The new study, published in Molecular Psychiatry, helps clarify a potential therapeutic target for opioid addiction and adds to the knowledge of the path to addiction.
"The human brain is amazingly complex, and the way in which opioids affect the brain in addiction has remained unclear despite the soaring opioid-overdose death toll," says Ming-Fen Ho, Ph.D., a stem cell biologist in Mayo Clinic’s Departments of Psychiatry and Psychology and Molecular Pharmacology and Experimental Therapeutics. Dr. Ho is the lead author of the study.
"This new 'mini brain' technology gives us access to study complex human brain disorders in ways we never have before," says Dr. Ho, who began her career as a nurse and went on to acquire her Ph.D. in molecular genetics — a new way to continue her passion for helping patients. As part of her addiction research, Dr. Ho spent time listening to patients in the clinic to hear firsthand about their addiction experiences.
Opioids were linked to nearly 100,000 overdose deaths in the U.S. in 2021, according to the Centers for Disease Control (CDC), including prescription opioids that treat severe pain, such as oxycodone. Prescription opioids are associated with nearly 1 in 5 opioid overdose deaths, according to the CDC.
Millions of other people with an opioid drug addiction rely on treatments, such as the drug buprenorphine, to reduce cravings and withdrawal symptoms. But treatment adherence is challenging, which impairs efficacy.

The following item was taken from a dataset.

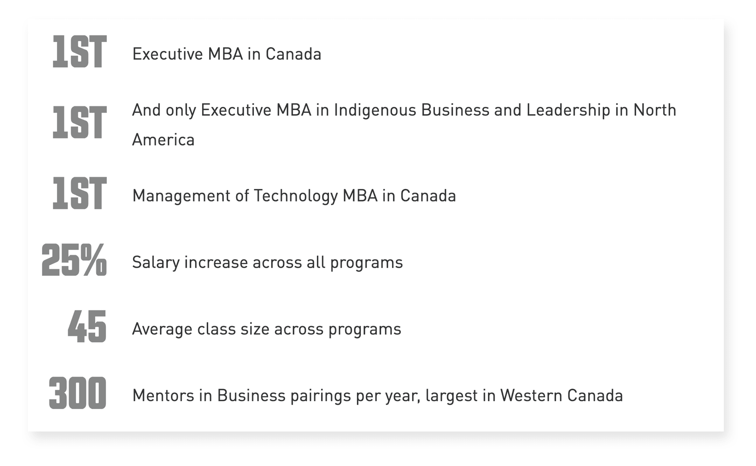Click the "Executive MBA in Canada" text
Screen dimensions: 756x466
227,54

"Given the extensive use of opioids and the global opioid epidemic, it is essential that we understand how opioids and drugs used to treat opioid use disorder change the function of brain cells at the single-cell level," Dr. Ho says.
For the study, Dr. Ho and her team first created miniature 3D brain-like models, called organoids. The pea-sized 3D clusters of cells began as blood cells from patients diagnosed with opioid use disorder. The blood cells were placed in a culture dish and "reprogrammed" back into a stem-cell-like state, called induced pluripotent stem cells. These so-called master cells can be coaxed to develop into any cell in the body, including brain cells.

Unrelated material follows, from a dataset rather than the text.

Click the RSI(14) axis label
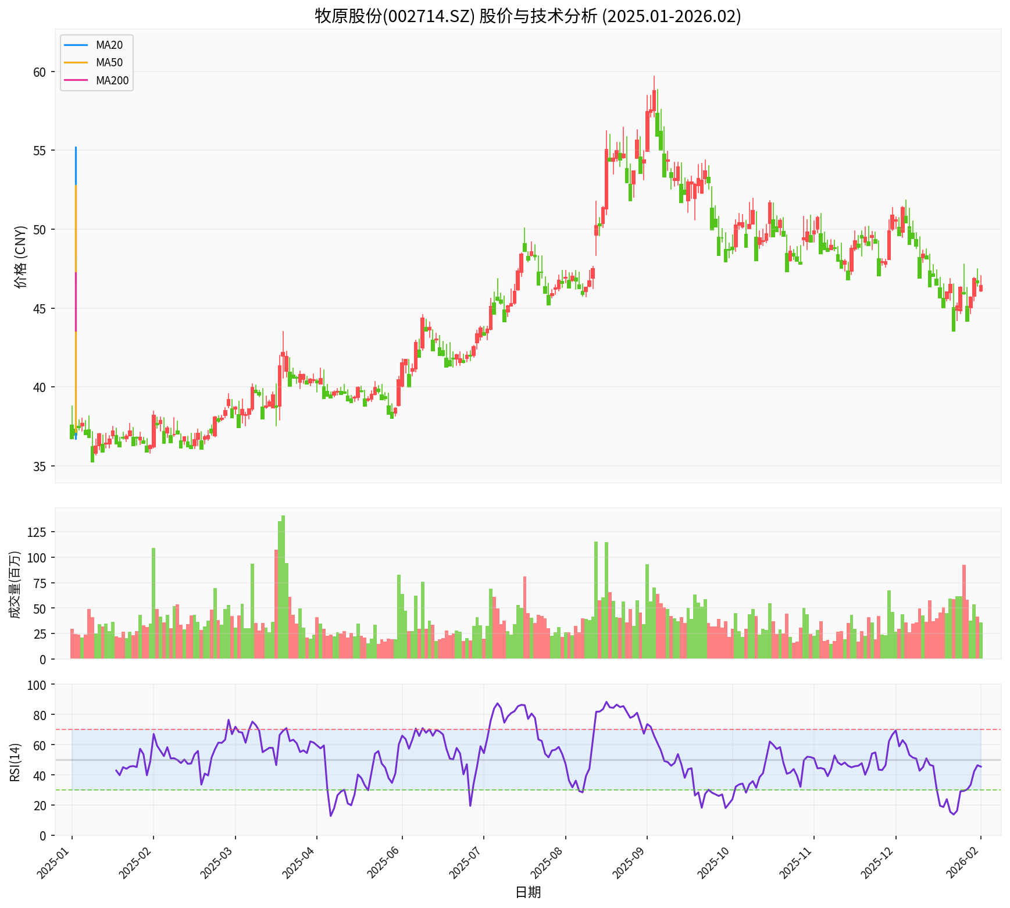This screenshot has height=908, width=1010. (x=15, y=760)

"The cells grow and assemble on their own to replicate parts of the brain — in this case, the prefrontal cortex," Dr. Ho says. "We chose the prefrontal cortex because previous preclinical and clinical studies have identified a key involvement of this brain region in addiction."
Next, the team studied the effects on the organoids of the two drugs — oxycodone and buprenorphine — and performed pathway analysis for each drug.
"We used single-cell sequencing technology to sequence the RNA in over 25,000 single cells in the organoids," Dr. Ho says. "And we compared them before and after drug exposure. We compared different cell types, and we also compared cells from healthy people to those with opioid addiction."
Dr. Ho and her team discovered biological pathways related to opioid addiction at the single-cell level. The results suggest a relationship between opioid addiction and inflammation, which is when the immune system in the brain is overactive.
"Our studies have implications for molecular mechanisms that will help us understand the effect of opioids in the brain, and a step toward the discovery of new therapeutic agents for the treatment and/or prevention of opioid addiction," Dr. Ho says. "An important next step for this research will involve testing those potential therapies for the treatment of opioid addiction using organoids generated from healthy people as well as people with opioid addiction."
This study was led by researchers within Mayo Clinic's Department of Molecular Pharmacology and Experimental Therapeutics in the Center for Individualized Medicine and Mayo Clinic's Department of Psychiatry and Psychology.
This work was supported in part by Mayo Clinic Center for Individualized Medicine, National Institutes of Health, and the Terrance and Bette Noble Foundation.